Task instructions:
Pull every line with the word "agent" out of the entries below.

Data records:
--

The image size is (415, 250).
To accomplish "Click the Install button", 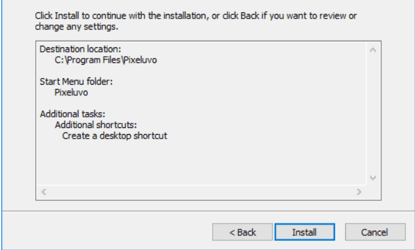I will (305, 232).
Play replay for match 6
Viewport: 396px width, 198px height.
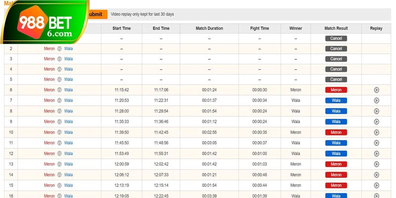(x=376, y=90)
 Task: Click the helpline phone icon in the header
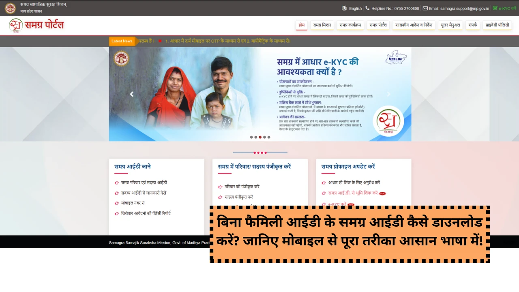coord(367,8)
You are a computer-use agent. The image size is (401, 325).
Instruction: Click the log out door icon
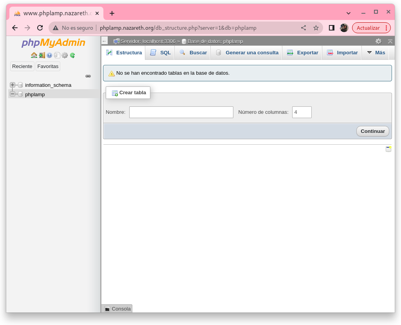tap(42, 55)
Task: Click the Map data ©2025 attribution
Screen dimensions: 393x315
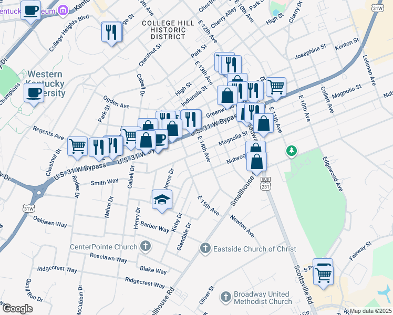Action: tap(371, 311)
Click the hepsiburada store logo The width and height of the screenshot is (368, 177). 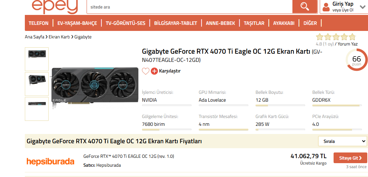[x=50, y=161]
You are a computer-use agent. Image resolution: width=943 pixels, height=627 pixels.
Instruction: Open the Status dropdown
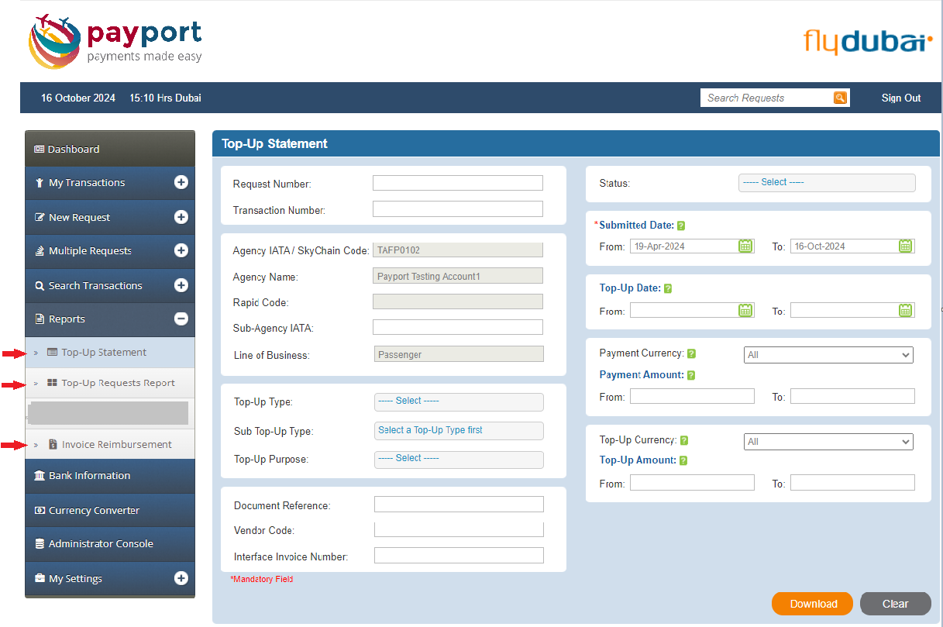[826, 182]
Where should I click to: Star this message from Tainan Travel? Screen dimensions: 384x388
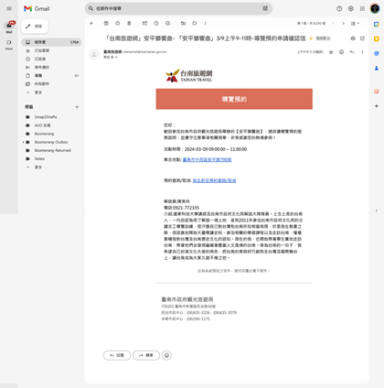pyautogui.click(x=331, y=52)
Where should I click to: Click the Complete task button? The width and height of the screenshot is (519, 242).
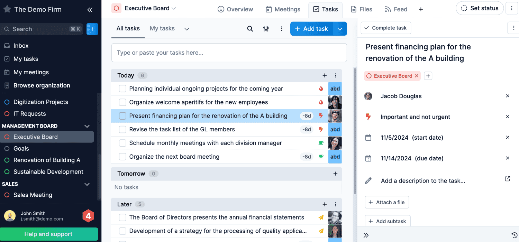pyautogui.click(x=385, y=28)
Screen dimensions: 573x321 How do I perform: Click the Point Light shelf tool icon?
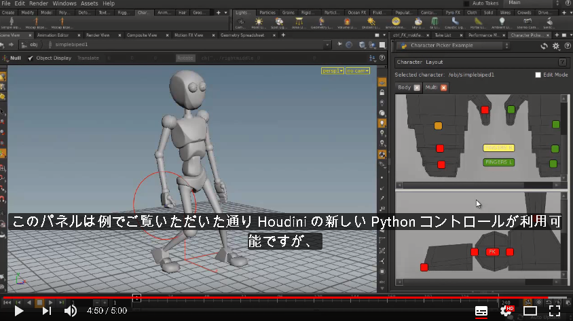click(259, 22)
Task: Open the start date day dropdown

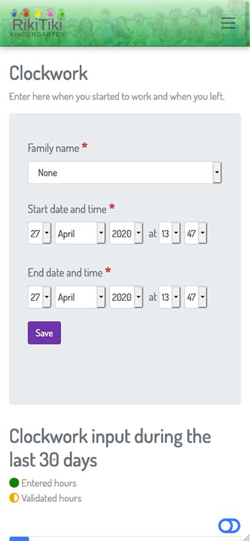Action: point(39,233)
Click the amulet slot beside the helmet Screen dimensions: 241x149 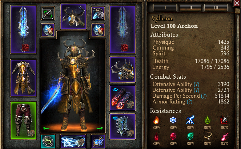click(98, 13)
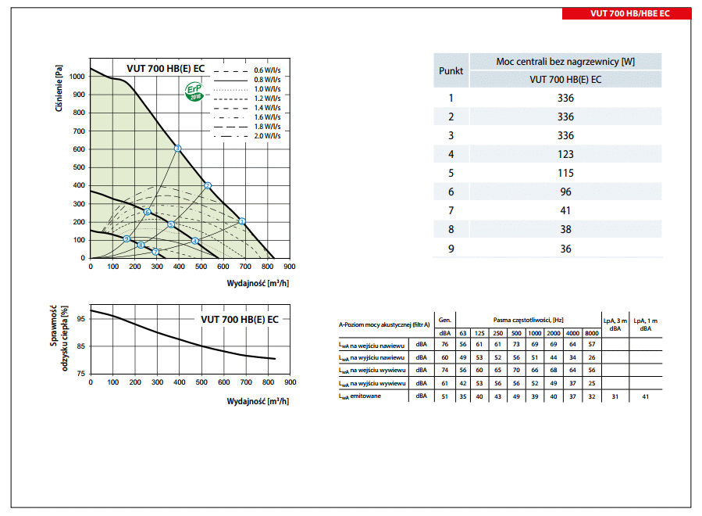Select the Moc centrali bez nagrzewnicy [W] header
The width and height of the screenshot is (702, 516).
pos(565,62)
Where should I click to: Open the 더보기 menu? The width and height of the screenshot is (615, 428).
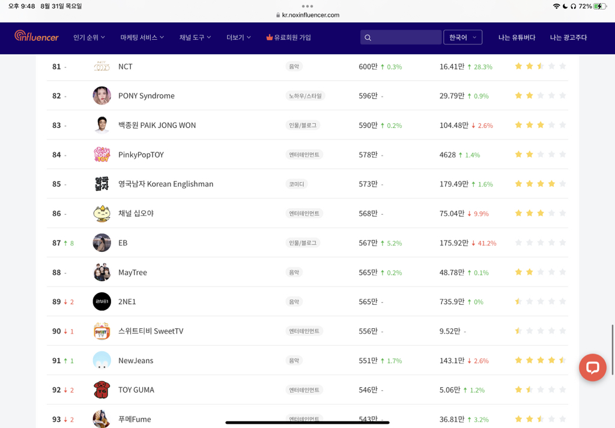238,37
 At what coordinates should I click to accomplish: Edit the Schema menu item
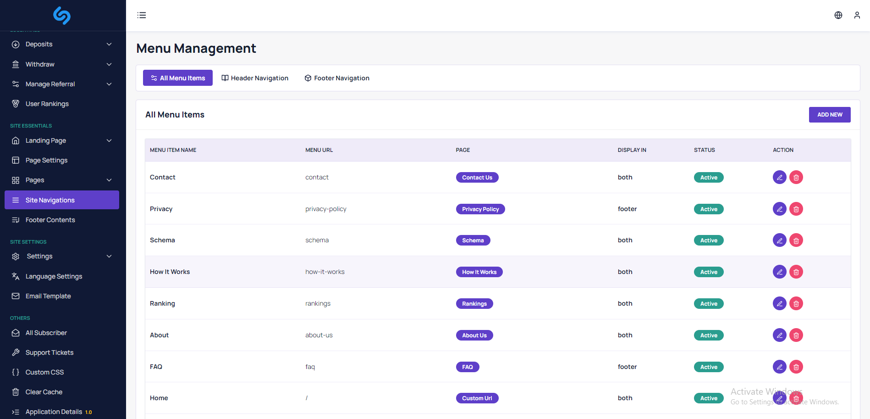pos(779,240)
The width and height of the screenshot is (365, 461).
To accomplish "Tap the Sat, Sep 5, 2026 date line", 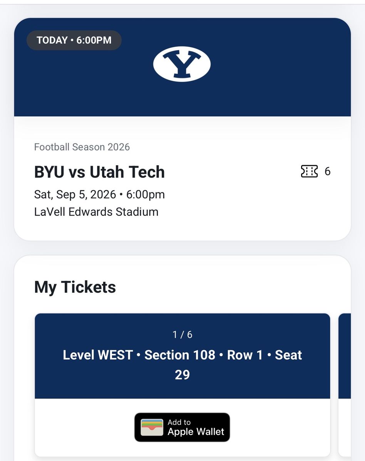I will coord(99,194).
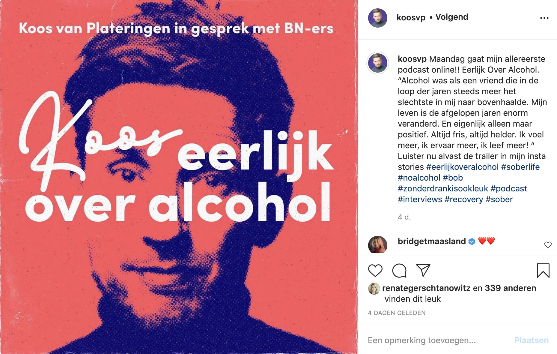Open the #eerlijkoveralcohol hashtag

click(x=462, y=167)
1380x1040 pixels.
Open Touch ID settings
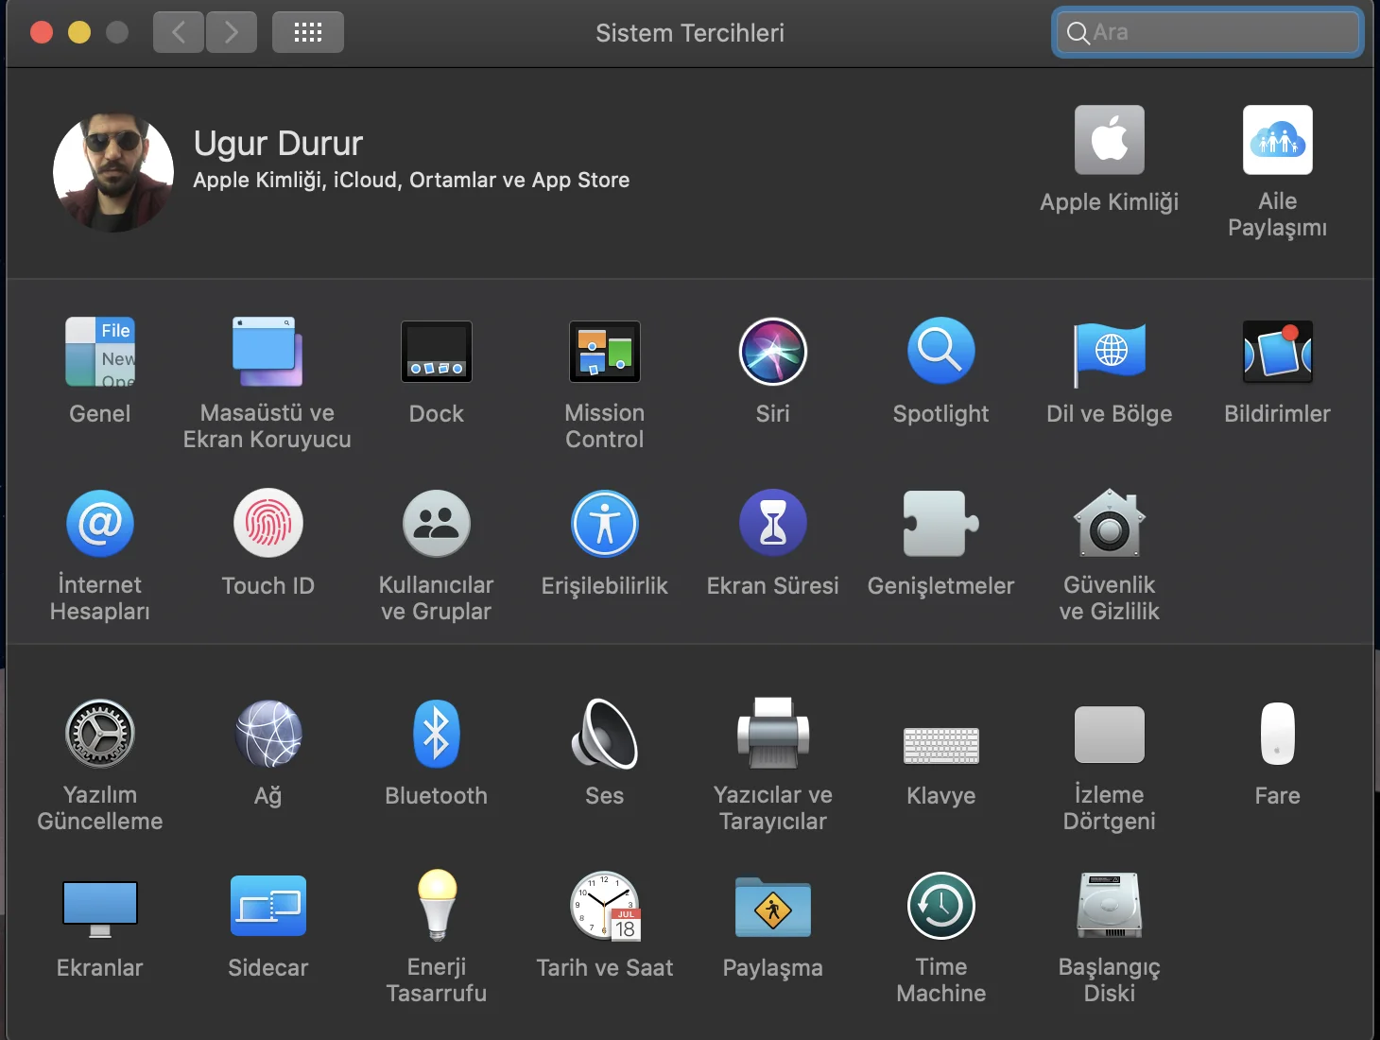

--

Result of this task:
You are a computer-use agent. The image size is (401, 325).
You are a computer-use agent. Image resolution: width=943 pixels, height=627 pixels.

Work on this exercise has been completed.